After lunch, candidates for ministry at various levels were introduced. One of the women being ordained this week is Kim (Schwartz) Shank, who was a student pastor at Grace from 2005 to 2008. She is now serving the Lyons United Methodist Church. I chatted with her during a break and she talked about how grateful she was for Grace and what a good experience she had at our church.

Next, was commissioning of the summer interns, including the Micah Corps and several other groups. Navya Hopkins was commissioned as a VBS intern, helping churches with VBS. She spoke movingly of her experiences with the church and what she has learned. I looked up at her picture on the big screen and remembered when she first arrived in Winfield and all of the obstacles she has overcome. Listening to her speak so beautifully and with such passion I broke out in tears of happiness. All of us at Grace should be proud of Navya!

Ben Hanne gave updates on Southwestern College. He also gave a shout out to Daniel and Greg Reffner and let the Conference know what terrific future pastors they will be.

The rest of the afternoon was spent arguing about consolidating Conference offices. There were multiple heated arguments, much parliamentary confusion, and numerous motions to vote on. Bishop Saenz struggled with parliamentary procedure details (I can relate to that!), so it was quite useful to have an official Conference Parliamentarian to keep things straight. He was great about restating comments and explaining when motions became confusing, which happened frequently.

When the Kansas East, Kansas West, and Nebraska Conferences joined together to create the Great Plains Conference in 2014, all three former conference offices remained open, one each in Topeka, Wichita, and Lincoln. All three sites have administrative staff and other Conference employees are located at one city or another. This is not the most efficient way to run things and people calling the Conference office with questions never know which office has the answer. The bishop lives primarily in Wichita, but also has a residence in Lincoln. It’s all rather confusing.

Realizing that consolidation was necessary, the Conference hired an outside firm to look into the best solution. That recommendation was, for numerous reasons, that the Conference offices be reduced from 3 to 1 and that it be located in Topeka, which is the city of size closet to the center of the Conference’s population distribution. These were the motions that were addressed today.

There was much discussion on both the consolidation and the location of the offices. Many people are emotionally tied to the sites of the former Conference offices, clergy and laity from the western areas were concerned about the distance required to travel to offices in Topeka, members were worried about the cost and time frame of consolidation, and everyone was aware that consolidating would result in the loss of some positions and the relocation of others.

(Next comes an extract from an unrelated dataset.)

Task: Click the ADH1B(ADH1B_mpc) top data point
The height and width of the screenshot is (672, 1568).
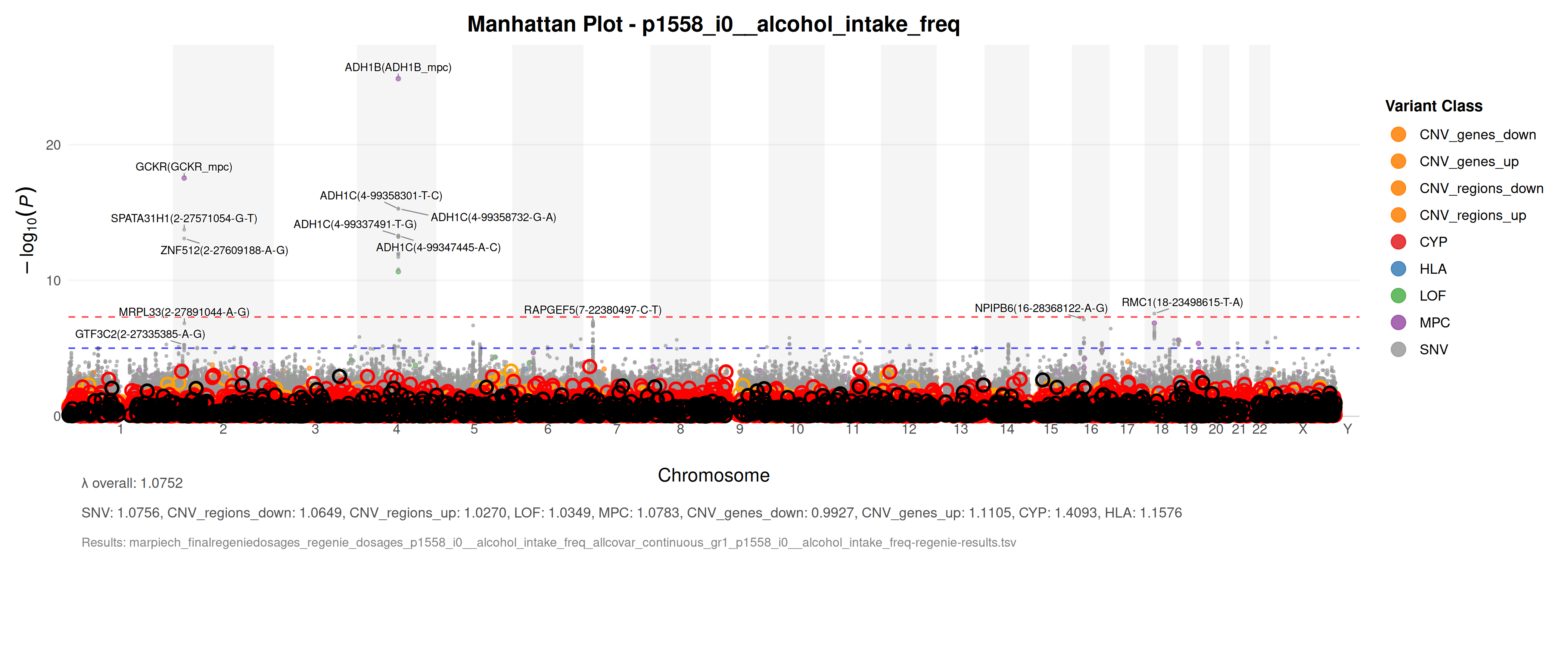Action: 398,78
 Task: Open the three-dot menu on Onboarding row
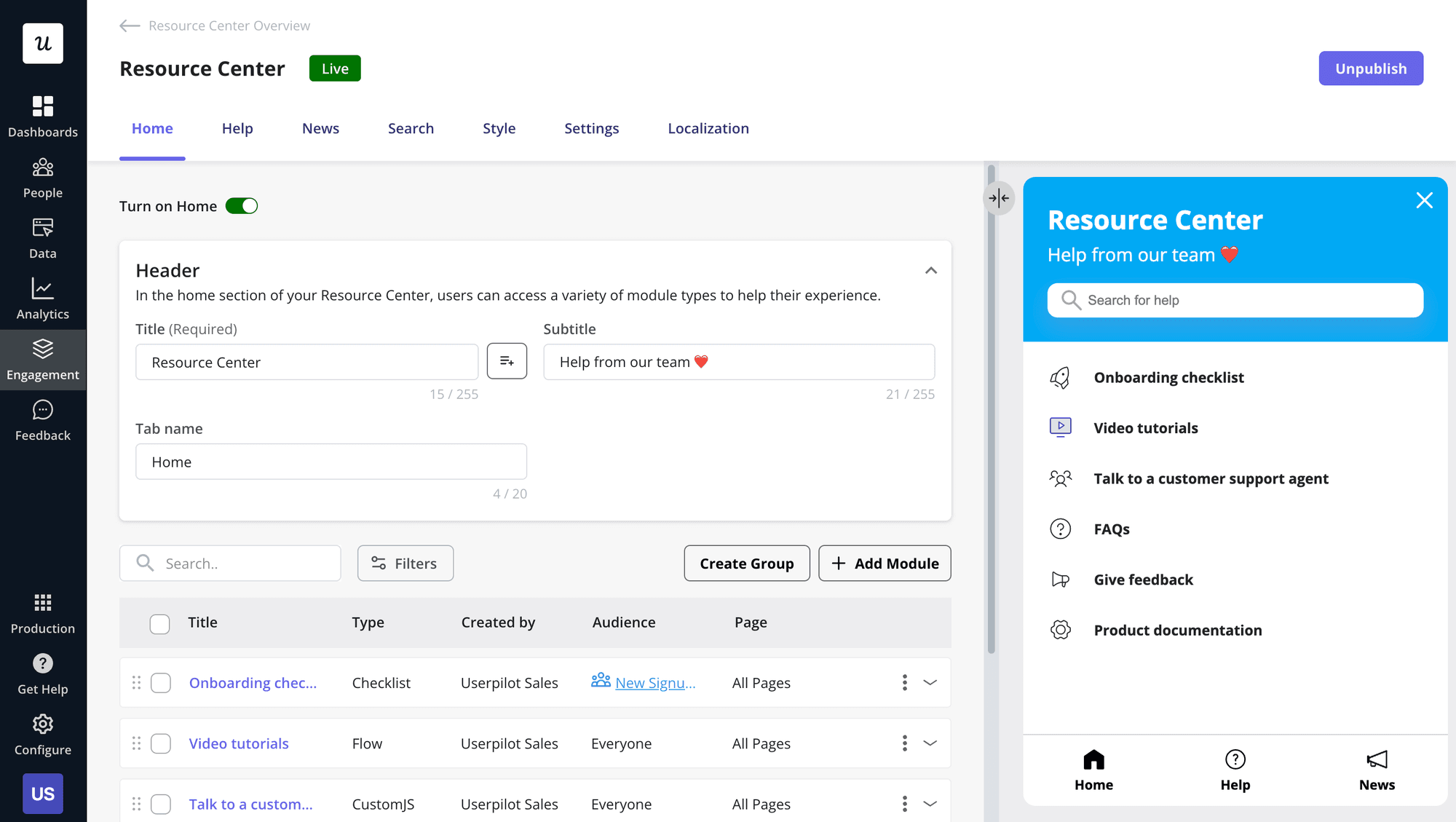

Ulimately, it was voted on and approved 904 to 182 to consolidate and to move all offices to Topeka. The episcopal residence (bishop’s house) will also move to Topeka. I voted in favor of this change because it seemed the best solution for the Conference. We are the Great Plains Conference now, and we need to stop clinging to our separate pasts. Change is hard, but this decision best fits our calling to work with unity and purpose. Please continue to pray for the pastors and lay members who will be personally affected by this decision. This is a difficult time for them.

The bishop ended the day by recognizing all of the pastors who are retiring this year. I knew a few of them and am grateful for their many years of service to the church. There was a retirement banquet and reception for the retirees this evening.

I am exhausted by the day’s events, but excited about all that is scheduled for tomorrow.